The government has blocked a council rolling out selective licensing across no fewer than 3,000 homes in its patch.
Under Stoke on Trent council’s scheme every private landlord within each of 14 designated zones covering 154 streets would need to buy a £500, five-year licence for every property they rent out.
The council previously came out with the now-customary arguments claiming that selective licensing would have helped it tackle poor housing conditions and management practices.
The areas chosen for the widespread selective licensing were apparently chosen because of the high levels of private rented accommodation, vacant properties and anti-social behaviour.
A city council spokesman has told the Stoke Sentinel newspaper and online news service: “We can confirm we have received notification from the government department on this. We are in dialogue with the department about the decision.”
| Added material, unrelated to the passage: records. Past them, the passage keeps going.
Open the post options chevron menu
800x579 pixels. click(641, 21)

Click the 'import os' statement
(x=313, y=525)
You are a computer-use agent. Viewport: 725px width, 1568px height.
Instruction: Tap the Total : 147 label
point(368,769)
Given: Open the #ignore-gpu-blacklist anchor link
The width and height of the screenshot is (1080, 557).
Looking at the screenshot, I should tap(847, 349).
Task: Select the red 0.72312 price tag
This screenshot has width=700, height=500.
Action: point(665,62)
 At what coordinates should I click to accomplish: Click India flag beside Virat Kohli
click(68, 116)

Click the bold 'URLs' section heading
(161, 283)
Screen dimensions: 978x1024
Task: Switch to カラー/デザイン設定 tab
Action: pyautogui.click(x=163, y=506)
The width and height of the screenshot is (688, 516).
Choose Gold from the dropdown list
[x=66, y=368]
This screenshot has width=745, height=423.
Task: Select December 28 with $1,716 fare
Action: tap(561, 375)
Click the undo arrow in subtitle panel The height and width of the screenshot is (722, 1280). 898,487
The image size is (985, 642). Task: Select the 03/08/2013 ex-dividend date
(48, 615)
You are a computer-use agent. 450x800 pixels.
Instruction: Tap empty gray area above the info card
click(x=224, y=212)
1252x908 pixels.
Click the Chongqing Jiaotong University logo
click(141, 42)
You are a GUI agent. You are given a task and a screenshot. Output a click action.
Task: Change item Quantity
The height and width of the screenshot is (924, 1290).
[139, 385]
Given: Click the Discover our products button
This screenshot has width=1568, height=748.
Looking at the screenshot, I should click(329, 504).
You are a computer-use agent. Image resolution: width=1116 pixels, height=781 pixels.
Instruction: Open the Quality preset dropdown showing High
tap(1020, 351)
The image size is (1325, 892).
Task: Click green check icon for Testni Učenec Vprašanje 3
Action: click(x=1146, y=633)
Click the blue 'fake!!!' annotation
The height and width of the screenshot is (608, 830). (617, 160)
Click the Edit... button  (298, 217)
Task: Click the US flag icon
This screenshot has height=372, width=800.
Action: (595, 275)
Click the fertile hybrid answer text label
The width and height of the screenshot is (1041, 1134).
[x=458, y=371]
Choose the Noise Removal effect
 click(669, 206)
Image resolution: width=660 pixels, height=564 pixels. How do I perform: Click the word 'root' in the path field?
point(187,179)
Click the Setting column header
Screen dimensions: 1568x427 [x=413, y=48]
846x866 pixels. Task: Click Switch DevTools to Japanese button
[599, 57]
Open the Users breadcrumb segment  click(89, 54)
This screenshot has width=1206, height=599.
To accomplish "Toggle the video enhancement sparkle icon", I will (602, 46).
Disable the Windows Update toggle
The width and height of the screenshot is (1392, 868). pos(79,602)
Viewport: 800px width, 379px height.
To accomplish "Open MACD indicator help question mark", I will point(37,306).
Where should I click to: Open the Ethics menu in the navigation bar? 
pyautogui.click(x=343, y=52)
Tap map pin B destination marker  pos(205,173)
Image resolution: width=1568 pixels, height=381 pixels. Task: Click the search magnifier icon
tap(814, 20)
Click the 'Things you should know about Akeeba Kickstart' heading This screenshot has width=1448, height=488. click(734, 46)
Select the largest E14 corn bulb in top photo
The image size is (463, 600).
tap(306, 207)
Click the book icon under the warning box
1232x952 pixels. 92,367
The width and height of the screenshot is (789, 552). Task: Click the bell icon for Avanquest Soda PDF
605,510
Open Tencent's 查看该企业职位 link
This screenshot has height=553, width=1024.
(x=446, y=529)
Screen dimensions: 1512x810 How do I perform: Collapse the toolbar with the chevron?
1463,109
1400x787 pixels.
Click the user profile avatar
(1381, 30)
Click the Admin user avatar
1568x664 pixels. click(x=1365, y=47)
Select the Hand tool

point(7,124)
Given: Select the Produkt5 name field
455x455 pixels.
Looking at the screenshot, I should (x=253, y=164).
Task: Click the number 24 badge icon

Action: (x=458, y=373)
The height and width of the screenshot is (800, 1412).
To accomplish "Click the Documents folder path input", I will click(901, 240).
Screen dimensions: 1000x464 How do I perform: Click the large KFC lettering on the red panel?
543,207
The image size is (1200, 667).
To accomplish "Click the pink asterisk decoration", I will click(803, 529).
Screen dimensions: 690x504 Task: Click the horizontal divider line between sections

When it was considering the application to the Ministry for Housing, Communities and Local Government late last year the council admitted that to justify it, a survey of 600 properties had been undertaken in five ‘focus areas’ which apparently had higher levels of homes in disrepair than within the private rented sector as a whole.
The authority’s ruling cabinet of councillors claimed this gave a “robust indication” of the housing in the areas it wanted to make subject to new selective licensing.
Last December’s report to the cabinet - and agreed by the whole council - said: “It is considered that there are no other courses of action which will achieve the objectives of improving housing conditions and management practices as efficiently and effectively as the designation of the 14 proposed areas.
“A number of options have been considered but it is believed, that whilst these initiatives may improve housing conditions, they will not be an efficient use of resources and will not be effective as the impact will be limited in comparison to the proposed selective licensing designations.
“It is therefore considered that the making of the proposed designations will significantly assist the council to improve housing conditions and management practices to meet the council’s strategic priorities.”